GIVEN INSTRUCTION 1. Name every military rank that appears in the article on marital communication and submission.
GIVEN INSTRUCTION 2. Carry on the article about marital communication and submission from the point where it stops.

PASSAGE SHOWN.
::::::::::

Why Can’t My Husband Hear What I’m Thinking? Part 3

Last time we dealt with putting away our anger, clothing our responses to our husband in love, and got right to the dangerous word of submission.  Why is that word so hard?  Is it because when we think of submissive wives we think of women in robot form bowing to their husbands?  News flash.  That description doesn’t appear anywhere in scripture!!!  The ancient Greek word “submit” is essentially a word borrowed from the military. It literally means “to be under in rank.” It speaks of the way that a branch of government is organized among levels of rank. We know that as a person, a Private can be smarter, more talented, and a better person than a General. But he is still under rank to the General. He isn’t submitted to the General so much as a person as he is to the General as a General. In the same way, the wife doesn’t submit to her husband because he deserves it. She submits because he is her husband and she respects the office he holds in the family unit.  Therefore, submission means you are part of a team and the husband is “captain” of the team.  God has gifted us individually and has fitted us with our husbands so that our gifts compliment each other’s, not compete.  You may be the one gifted to handle the finances, but he, your husband, is still the captain.  What does all this have to do with communication?  Well, if you have ever observed any military movies, the captain is always spoken to with respect for the office he holds.  It doesn’t always make him right, but usually the responses he receives are “clothed” to convey the thought and not the anger.  One thing I know about most men is that the minute you start screaming at them the ol’ ears shut down.  This is the spot that the enemy waits for because no one is communicating.

::::::::::

INFORMATION SHOWN.
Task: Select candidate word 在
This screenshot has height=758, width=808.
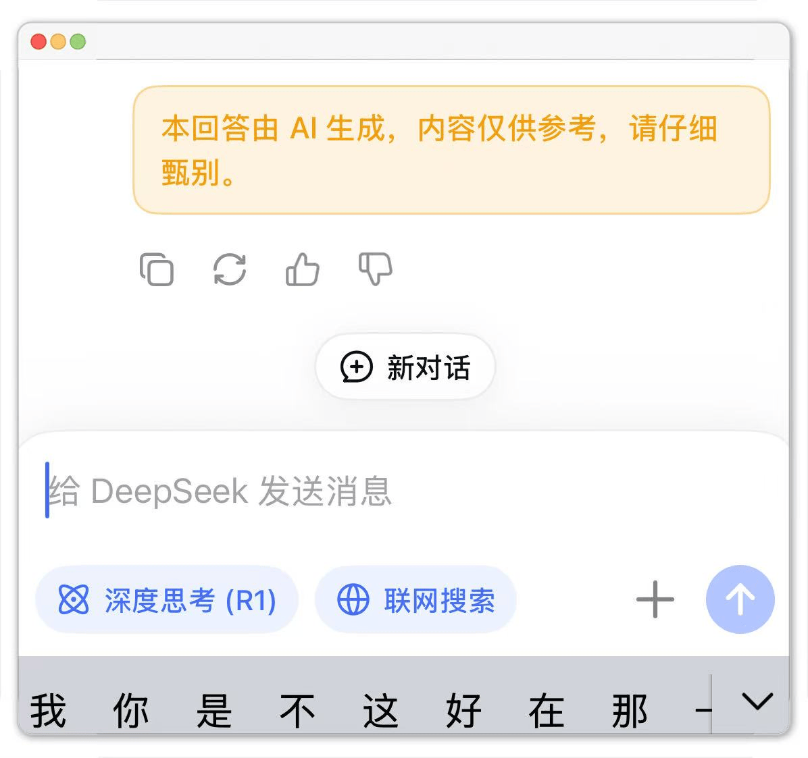Action: click(547, 711)
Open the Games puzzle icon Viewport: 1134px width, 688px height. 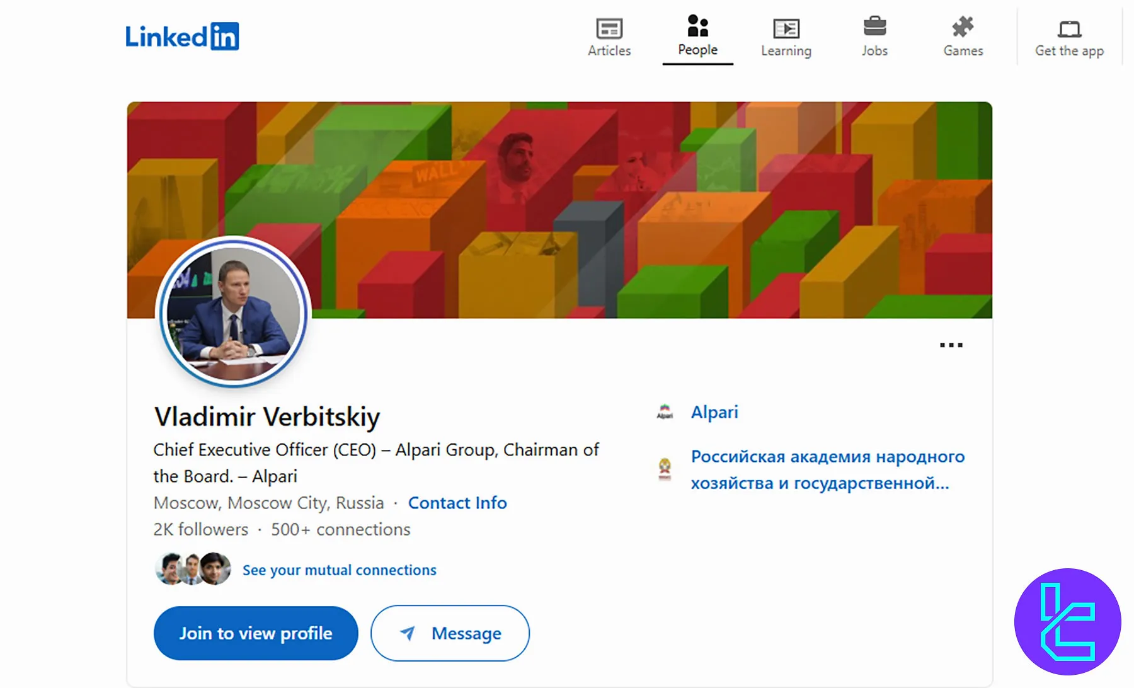click(963, 27)
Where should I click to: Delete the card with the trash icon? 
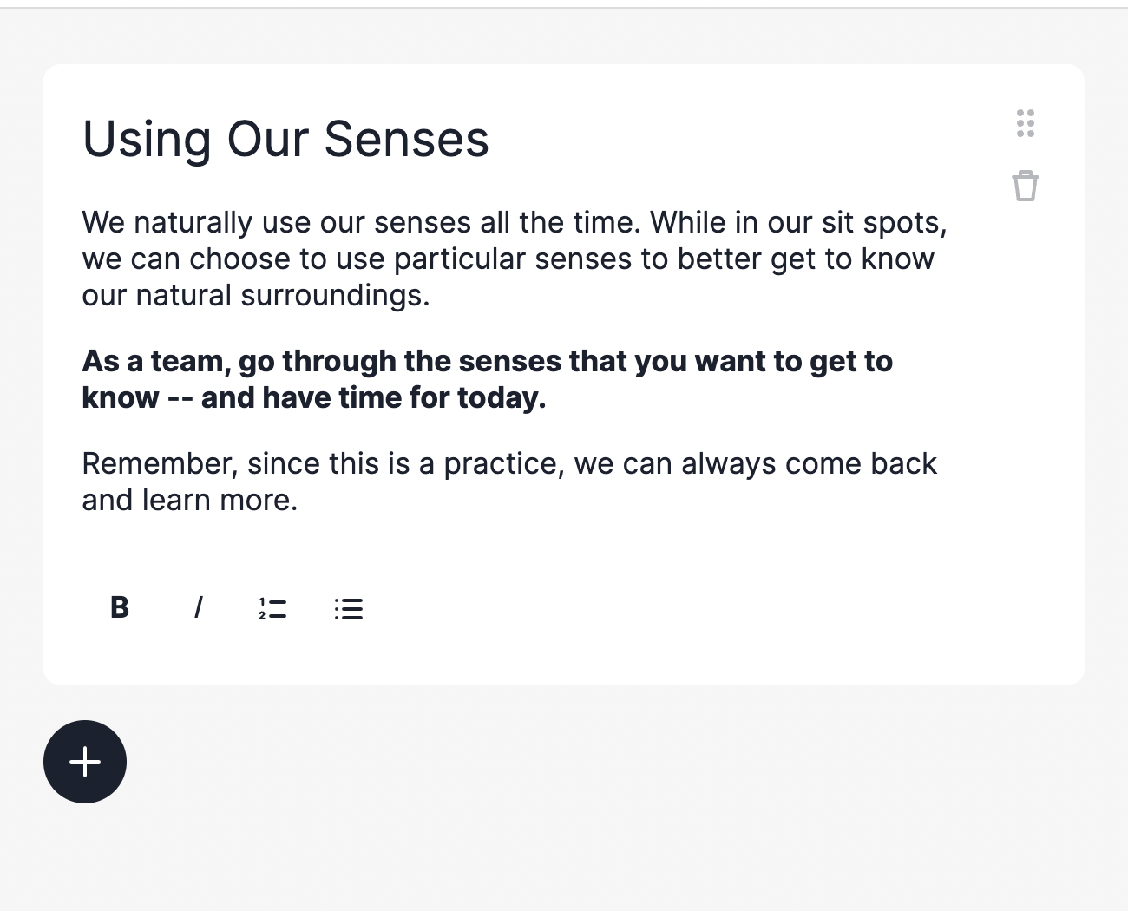tap(1025, 186)
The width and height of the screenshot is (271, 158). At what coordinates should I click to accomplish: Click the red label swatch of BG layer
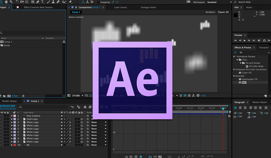(14, 145)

::::::::::

REPLY 1. Private, General, captain

REPLY 2.
I find it amazing the amount of couples who can have an argument, leave the house going to work or to the store and can be just as pleasant with strangers, but won’t have a word to say to the spouse that God has given them.  See, the real key with this submission issue is that it has nothing to do with whether or not your husband is “right” on a particular issue. It has more to do with lining up our lives according to the word of God.  There is nothing wrong with being angry.  The word of God says to be angry, but to sin not.  Hear me when I tell you that I have done the whole screaming, crying routine and I didn’t always get the result I wanted.  I started giving it to God – every issue.  God dealt with my issues, and with me, and in His timing. The results? Peace in my spirit and in my marriage.  Go ahead, try it.